= DESCRIPTION OF THE TASK =
Pull out every line of the listing below where "This" appears.

** Opening DATA SHOWN block **

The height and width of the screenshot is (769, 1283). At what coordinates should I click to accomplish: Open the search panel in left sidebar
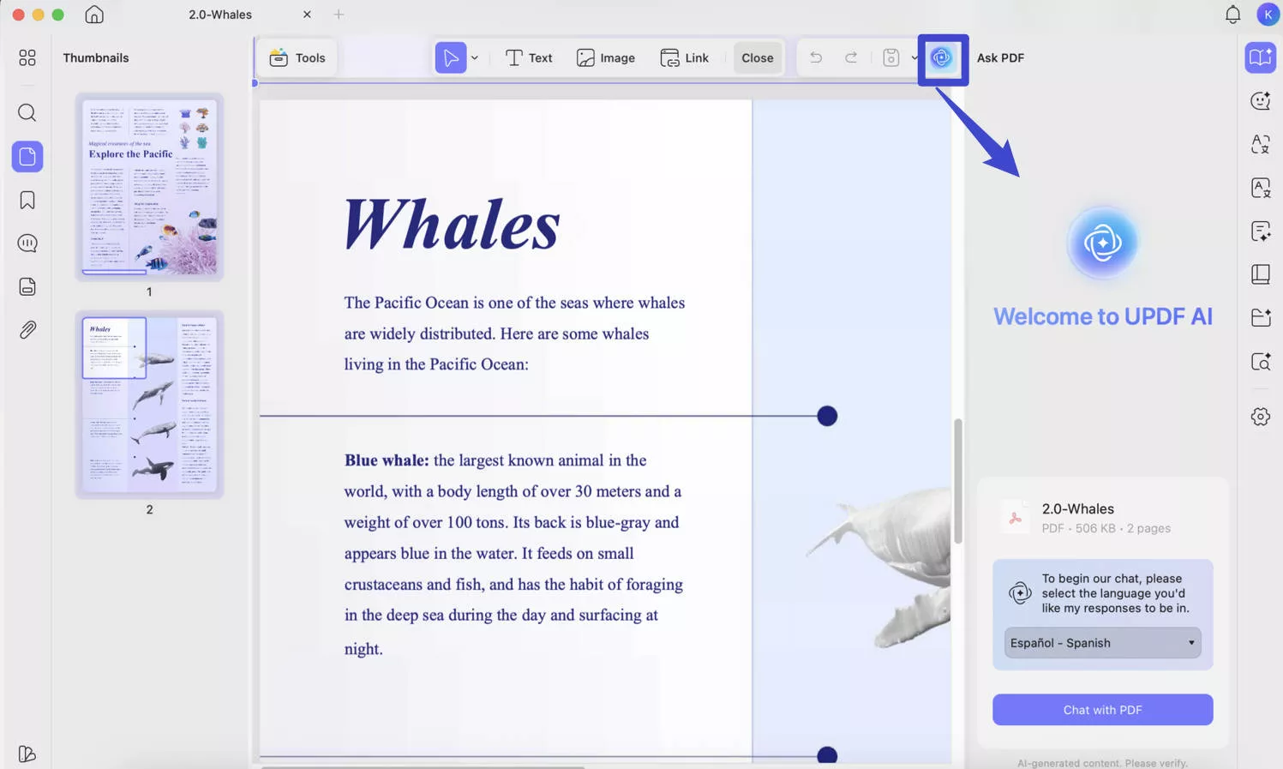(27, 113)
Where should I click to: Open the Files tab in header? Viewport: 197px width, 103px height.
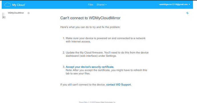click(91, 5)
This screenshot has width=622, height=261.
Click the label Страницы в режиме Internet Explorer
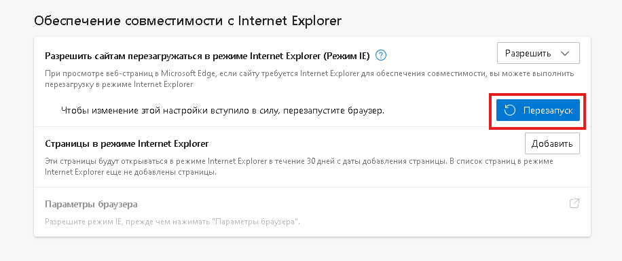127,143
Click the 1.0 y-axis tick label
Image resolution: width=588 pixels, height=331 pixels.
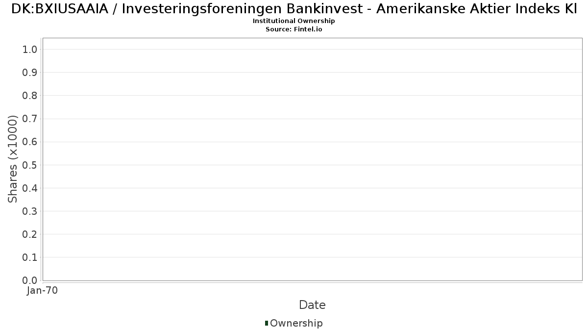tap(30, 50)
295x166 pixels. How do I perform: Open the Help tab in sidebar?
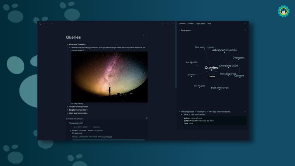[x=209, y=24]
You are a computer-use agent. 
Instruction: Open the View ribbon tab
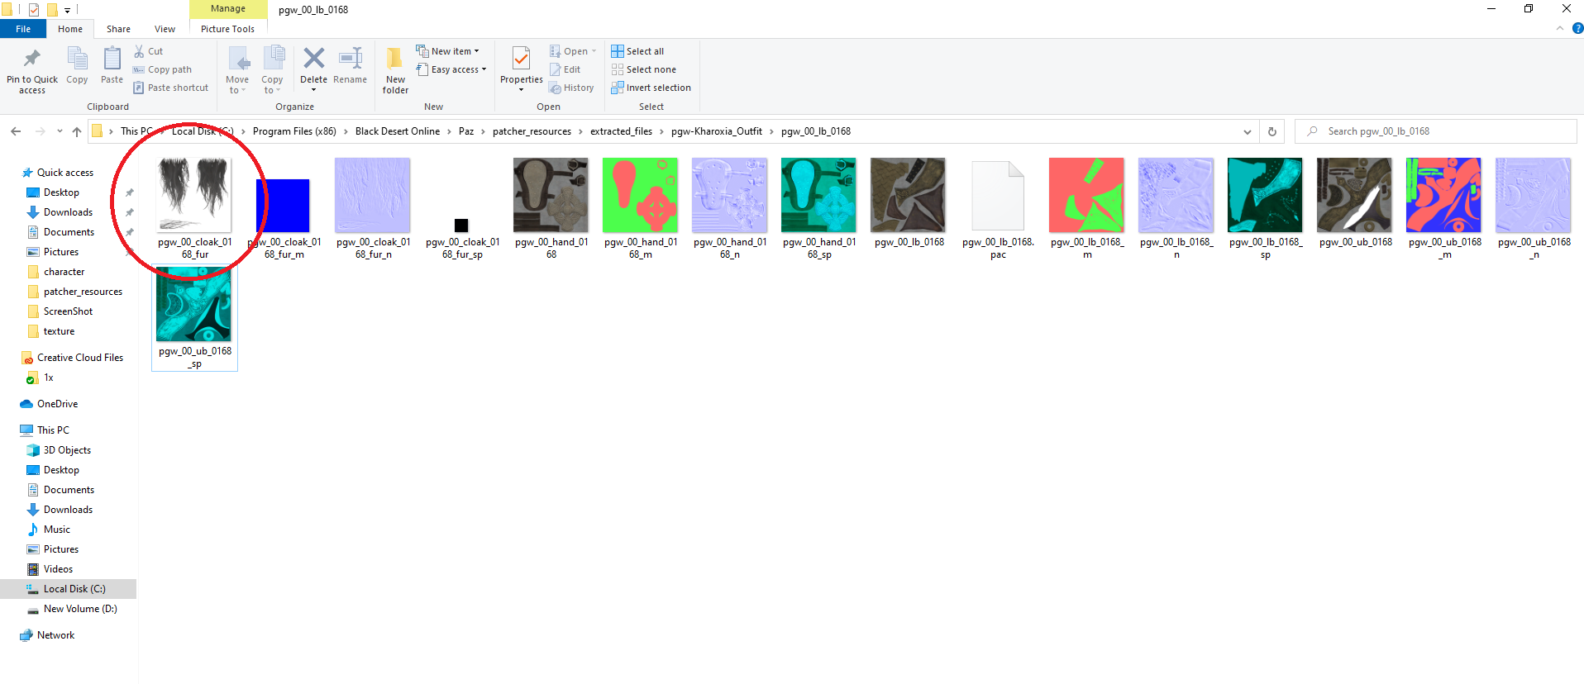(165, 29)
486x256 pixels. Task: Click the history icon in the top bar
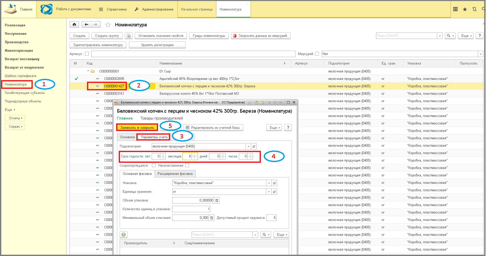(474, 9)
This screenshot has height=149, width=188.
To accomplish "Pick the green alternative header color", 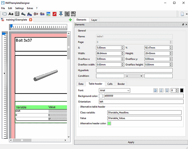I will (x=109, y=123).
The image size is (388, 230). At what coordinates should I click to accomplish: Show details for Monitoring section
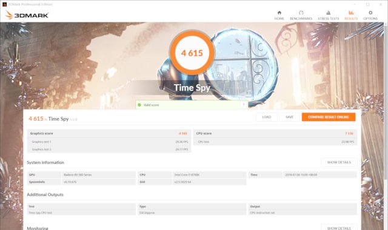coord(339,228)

** Closing DATA SHOWN block **

= WRITTEN ANSWER =
This screenshot has width=622, height=261.
This screenshot has height=149, width=188.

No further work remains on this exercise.